So… how are you?
The lie you tell yourself before others.
The friendly face you have been looking forward to meeting for a long time now is here. You see them walking towards you, with a big smile and a bigger hug. Your heart lights up.
You sit down together. Have a sip of water, and then they ask — How are you?
It’s an ordinary question. The kind people who care about you ask without thinking.
You have been super busy. Have barely had a full night’s sleep regularly. There is so much to tell. And yet, before you answer, a pause happens.
A pause that doesn’t feel deliberate. Your mind is already busy running a frantic search for the answer. As your mind puts together everything that felt so much in the moment, a question dawns on you — is this everything still enough?
Your mind now switches to running a quick scan for how your answer will sound. Will it match up to what they may expect from you?
An urge to summarize, justify, improve, or soften the truth shows up. Sometimes even a flash of irritation—despite knowing clearly that the question wasn’t meant that way.
Let’s rewind to the moment the question dawns on you.
That internal moment matters much more than the answer itself. And more than how the other person perceives it. Because the reaction isn’t about the question, the person asking, or the phrasing of the answer.
It’s an internal summary assessment of how you have lived.
When a day, or a part of life, has been handled or closed, the question passes through without resistance.
You answer plainly, just the way it played out. You don’t feel the need to frame it as better than it was. You can say, calmly, “Oh, this is…” and leave it at that. No internal negotiation. No padding. No adjustment. No blame. No defense.
When something hasn’t been handled or closed properly, the mind knows before a question like this makes the underlying pattern obvious. Somewhere, you already sensed something wasn’t aligned.
The friction appears because different scales are being applied to the same life.
In the moment, your day was measured by urgency and importance.
In reflection, it is measured differently — by how well you used your time, your opportunity, your agency. On that scale, what felt urgent now feels empty.
After the scan is complete, the answer arrives — tightened, edited, polished.
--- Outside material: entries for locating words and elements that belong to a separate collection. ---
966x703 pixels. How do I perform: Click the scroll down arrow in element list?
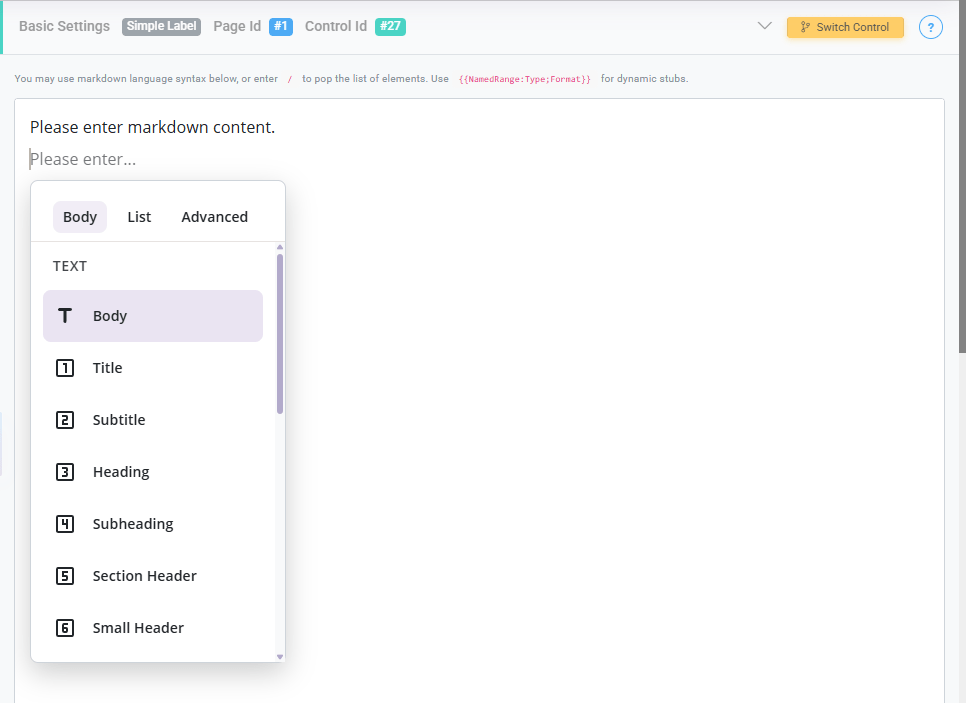[x=280, y=656]
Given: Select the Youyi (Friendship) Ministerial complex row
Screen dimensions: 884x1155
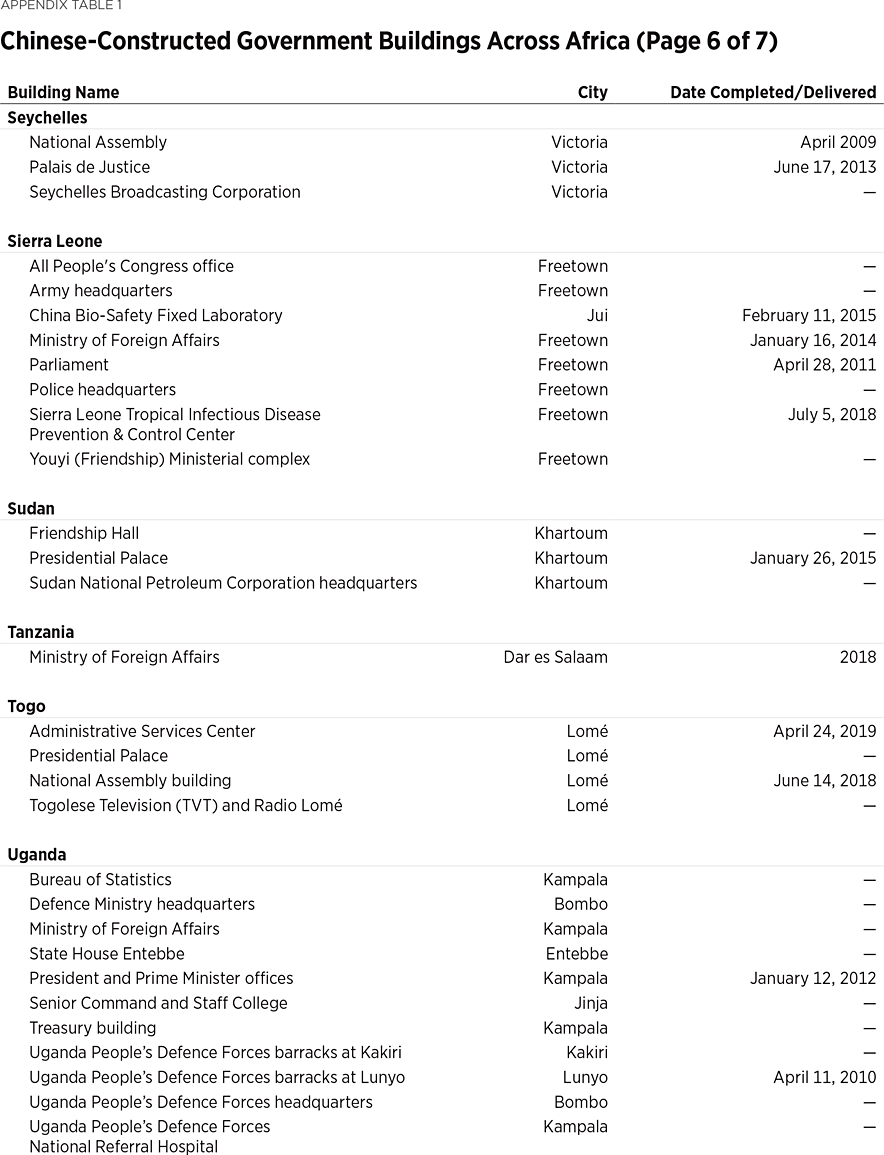Looking at the screenshot, I should 169,459.
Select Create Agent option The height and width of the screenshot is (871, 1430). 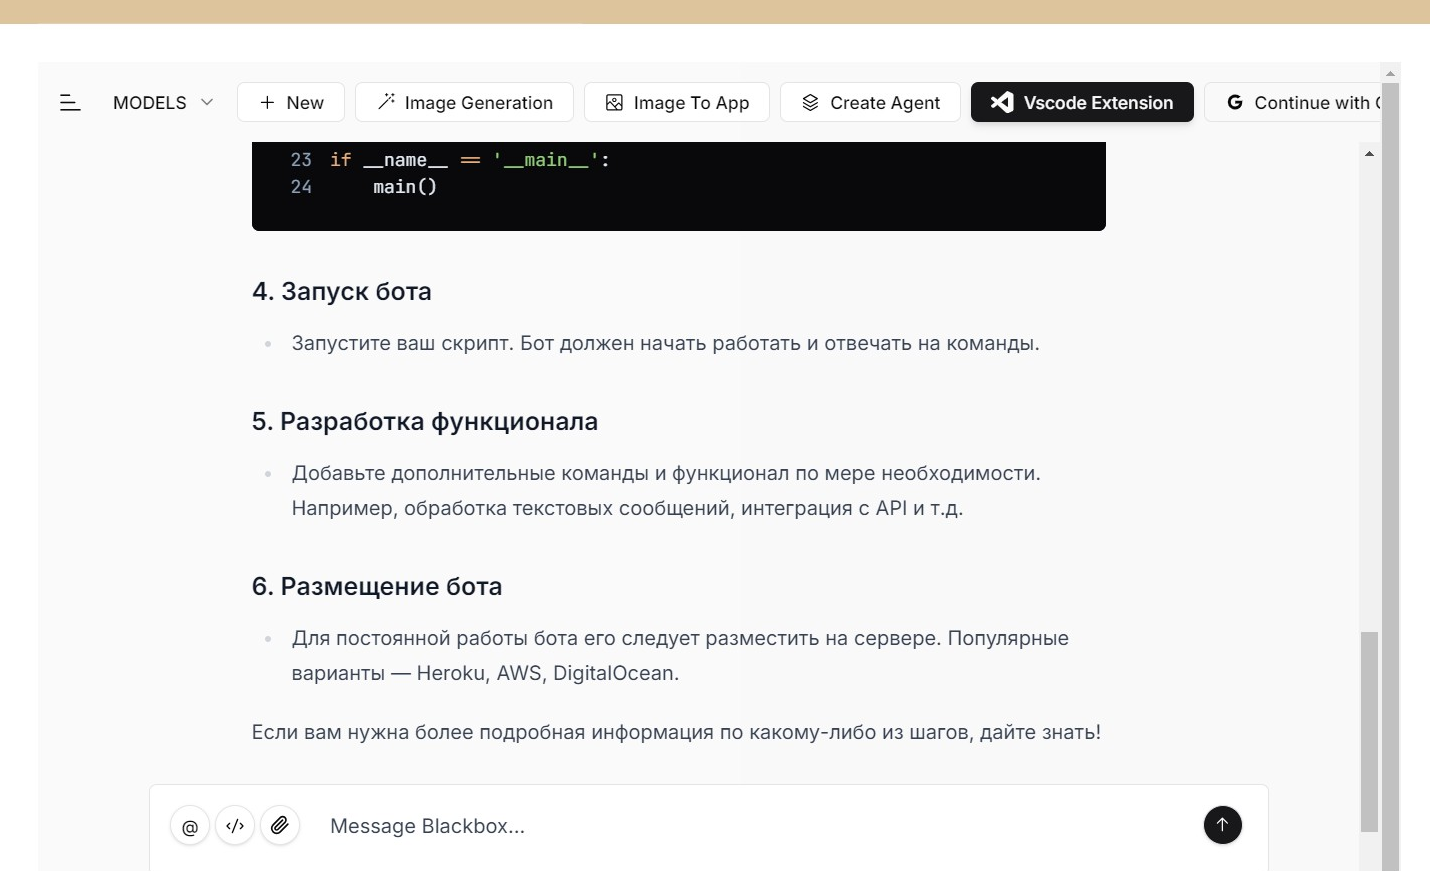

Explanation becomes a shield for your choices. It protects you from seeing what you already sensed. Often the moment passes. The pattern stays.
Your friend’s reaction to your answer is already past. But the shield doesn’t stop there. It keeps you from seeing what’s still forming — the larger picture of your life.
This is where clarity is lost — not in the decision itself, but in the refusal to register the reaction.
Closure is not a feeling or a declaration. It is not reserved for dramatic moments.
It happens at many levels — of tasks, of experiences, of phases — and those closures accumulate over time.
When they hold, they leave evidence. That evidence appears the moment life or a friend asks you a simple question.
Your reaction is that evidence.
It tells you whether you closed the loop cleanly on all dimensions or left something half-carried. Whether you can step into tomorrow without dragging today behind you.
The mistake is to override this signal because it’s uncomfortable. To talk yourself out of what you just felt. To smooth it over with explanation, comparison, or optimism. That is where lying to yourself actually begins—not in words, but in what you refuse to register.
Clarity doesn’t require fixing everything immediately. It requires seeing accurately. When the reaction is charged, you don’t reopen the past on the spot. You don’t punish yourself. You simply note the truth of how you did, so you can return tomorrow without confusion.
This isn’t self-help. It’s decision hygiene.
A life doesn’t drift off course all at once. It drifts in small moments where internal feedback is ignored. It realigns the same way—by paying attention to what happens after you act.
So when someone asks, So… how are you? What are you up to these days?
Listen less to what you say.
Listen more to what moves inside you before you say it.
That’s how you know whether you’re actually moving on.